La ville de Guča, dans le sud-ouest de la Serbie, est la maison spirituelle de cette musique appelée « le Cuivre Balkanique ». Chaque début août, environ un million de visiteurs y écoutent les meilleurs orchestres de la région.

Au commencement du festival de Guča, en 1961, ce n’était qu’une assemblée de trompettistes motivés pour préserver les musiques locales et folkloriques dans la Yougoslavie de Tito. Depuis 52 ans, la petite association locale a prospéré. La ville dispose désormais d’un stade, d’infrastructures pour la population locale et d’une scène musicale très connue internationalement et toujours aussi forte.

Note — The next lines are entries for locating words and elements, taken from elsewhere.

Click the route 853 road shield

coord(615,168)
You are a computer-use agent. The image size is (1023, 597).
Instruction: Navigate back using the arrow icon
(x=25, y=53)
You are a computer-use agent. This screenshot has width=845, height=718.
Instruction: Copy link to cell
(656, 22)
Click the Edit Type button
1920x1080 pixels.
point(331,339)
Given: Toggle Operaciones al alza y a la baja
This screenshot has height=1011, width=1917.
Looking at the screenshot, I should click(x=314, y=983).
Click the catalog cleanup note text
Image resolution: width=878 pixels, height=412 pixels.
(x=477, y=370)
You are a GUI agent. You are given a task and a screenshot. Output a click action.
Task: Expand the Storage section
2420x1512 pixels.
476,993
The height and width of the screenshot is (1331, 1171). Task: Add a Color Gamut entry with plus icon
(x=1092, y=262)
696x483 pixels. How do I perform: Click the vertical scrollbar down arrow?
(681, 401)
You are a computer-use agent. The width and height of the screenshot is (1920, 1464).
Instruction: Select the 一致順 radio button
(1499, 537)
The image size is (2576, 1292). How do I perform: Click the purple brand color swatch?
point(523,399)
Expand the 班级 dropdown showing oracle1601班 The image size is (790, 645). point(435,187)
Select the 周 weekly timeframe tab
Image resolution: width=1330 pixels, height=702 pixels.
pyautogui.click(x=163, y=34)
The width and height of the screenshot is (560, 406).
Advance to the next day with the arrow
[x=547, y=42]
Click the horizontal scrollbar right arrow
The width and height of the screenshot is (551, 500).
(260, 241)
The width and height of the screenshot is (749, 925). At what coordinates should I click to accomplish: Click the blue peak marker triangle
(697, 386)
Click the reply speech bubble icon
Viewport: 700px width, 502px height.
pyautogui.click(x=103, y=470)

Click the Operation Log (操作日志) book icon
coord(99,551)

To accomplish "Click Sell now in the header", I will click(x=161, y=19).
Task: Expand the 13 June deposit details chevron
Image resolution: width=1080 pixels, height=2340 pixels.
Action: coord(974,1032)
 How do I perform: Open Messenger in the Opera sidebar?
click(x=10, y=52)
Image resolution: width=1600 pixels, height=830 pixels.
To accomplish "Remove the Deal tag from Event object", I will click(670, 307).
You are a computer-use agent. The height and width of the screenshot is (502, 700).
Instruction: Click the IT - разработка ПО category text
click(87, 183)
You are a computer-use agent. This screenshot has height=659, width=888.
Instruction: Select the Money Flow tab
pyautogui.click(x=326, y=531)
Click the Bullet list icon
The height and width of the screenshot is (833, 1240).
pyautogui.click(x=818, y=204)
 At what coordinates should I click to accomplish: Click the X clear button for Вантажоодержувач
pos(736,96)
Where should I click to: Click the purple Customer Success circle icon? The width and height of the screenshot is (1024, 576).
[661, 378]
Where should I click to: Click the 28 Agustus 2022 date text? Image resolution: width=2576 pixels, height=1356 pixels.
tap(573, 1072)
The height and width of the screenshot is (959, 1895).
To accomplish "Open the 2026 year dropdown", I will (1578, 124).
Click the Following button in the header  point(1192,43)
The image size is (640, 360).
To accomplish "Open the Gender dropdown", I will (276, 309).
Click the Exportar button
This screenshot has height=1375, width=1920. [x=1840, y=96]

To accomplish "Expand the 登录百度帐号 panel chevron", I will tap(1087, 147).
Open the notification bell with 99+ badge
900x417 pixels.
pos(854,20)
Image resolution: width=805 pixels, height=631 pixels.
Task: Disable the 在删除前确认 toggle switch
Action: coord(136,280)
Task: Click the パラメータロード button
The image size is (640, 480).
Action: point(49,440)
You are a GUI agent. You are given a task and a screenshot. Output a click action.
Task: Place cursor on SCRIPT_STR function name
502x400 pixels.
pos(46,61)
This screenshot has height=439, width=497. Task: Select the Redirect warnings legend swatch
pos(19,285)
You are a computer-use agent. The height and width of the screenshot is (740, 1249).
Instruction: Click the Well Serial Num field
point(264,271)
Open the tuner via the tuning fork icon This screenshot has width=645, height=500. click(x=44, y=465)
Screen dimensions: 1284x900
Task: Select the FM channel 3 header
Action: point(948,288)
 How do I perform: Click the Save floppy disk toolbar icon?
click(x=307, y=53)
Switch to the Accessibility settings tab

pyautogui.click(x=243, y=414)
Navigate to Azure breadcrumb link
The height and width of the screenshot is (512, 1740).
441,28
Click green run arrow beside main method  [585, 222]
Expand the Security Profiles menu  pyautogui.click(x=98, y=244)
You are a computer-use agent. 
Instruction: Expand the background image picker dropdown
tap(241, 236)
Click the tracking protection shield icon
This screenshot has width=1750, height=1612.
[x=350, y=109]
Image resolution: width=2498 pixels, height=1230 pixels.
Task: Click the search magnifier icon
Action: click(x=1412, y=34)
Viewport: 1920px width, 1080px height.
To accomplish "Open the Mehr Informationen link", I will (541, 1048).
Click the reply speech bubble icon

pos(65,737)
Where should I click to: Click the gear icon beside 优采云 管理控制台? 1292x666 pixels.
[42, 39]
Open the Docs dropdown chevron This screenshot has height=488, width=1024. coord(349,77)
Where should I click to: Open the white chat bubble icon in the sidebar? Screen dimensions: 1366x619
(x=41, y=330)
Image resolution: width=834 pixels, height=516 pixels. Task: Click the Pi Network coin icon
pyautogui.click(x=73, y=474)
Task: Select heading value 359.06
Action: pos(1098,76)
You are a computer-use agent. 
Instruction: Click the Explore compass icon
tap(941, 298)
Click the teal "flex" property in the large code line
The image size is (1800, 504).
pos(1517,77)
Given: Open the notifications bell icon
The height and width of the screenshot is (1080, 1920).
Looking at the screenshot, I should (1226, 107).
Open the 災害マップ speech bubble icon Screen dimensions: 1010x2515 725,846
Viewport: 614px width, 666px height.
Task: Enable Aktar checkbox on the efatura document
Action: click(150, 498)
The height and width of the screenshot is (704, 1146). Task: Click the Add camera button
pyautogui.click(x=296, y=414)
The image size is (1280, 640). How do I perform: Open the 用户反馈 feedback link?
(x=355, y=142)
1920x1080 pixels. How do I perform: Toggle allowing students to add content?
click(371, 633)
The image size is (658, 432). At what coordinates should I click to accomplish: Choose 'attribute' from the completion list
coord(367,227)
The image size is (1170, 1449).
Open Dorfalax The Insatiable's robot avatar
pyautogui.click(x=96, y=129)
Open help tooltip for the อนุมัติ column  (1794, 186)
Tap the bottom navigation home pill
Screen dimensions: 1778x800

En plus de réunir la crème de la crème des « trubaci », c’est son ambiance joyeuse et festive qui donne envie d’aller à Guča. Le weekend du festival, qui a toujours lieu pendant l’été sous une chaleur caniculaire, représente une chance pour les nombreux groupes, « les Orkestars », de se disputer le titre de Meilleur orchestre du pays. Presque tous sont issus de la minorité rom du pays et s’entraînent sans relâche toute l’année. Le titre se gagne dans la sueur, l’effort et le souffle. Plus important encore, c’est aussi une opportunité pour les orchestres de célébrer leurs traditions et de se réjouir ensemble de la renaissance de la popularité de ce genre iconique de la région.

Perpétuer la tradition

La dernière édition du festival, Guča 2012, a été fréquentée officiellement par 950 mille personnes, dont 50 000 étrangers. Les 900 000 Serbes qui se sont déplacés ont démontré par leur présence massive que le festival de Guča reste primordial dans la culture serbe.
Le cuivre balkanique est un style de musique rapide mais organique. Le rythme dansé des temps passés cadence encore un style inscrit dans l’ADN national des Serbes. Le plus grand rassemblement annuel n’est donc pas quelque chose de trivial ou d’anodin. Les artistes connus et inconnus y vont en espérant y puiser l’inspiration ou récolter la gloire. Des musiciens du monde entier font aussi le déplacement, notamment le groupe américain Beirut qui y a trouvé l’inspiration pour sa chanson Gulag Orkestar.

La ville de Guča est le centre névralgique où perdure cette tradition grâce aux talents des musiciens mais aussi grâce à un festival convivial et joyeux. Que la fête commence.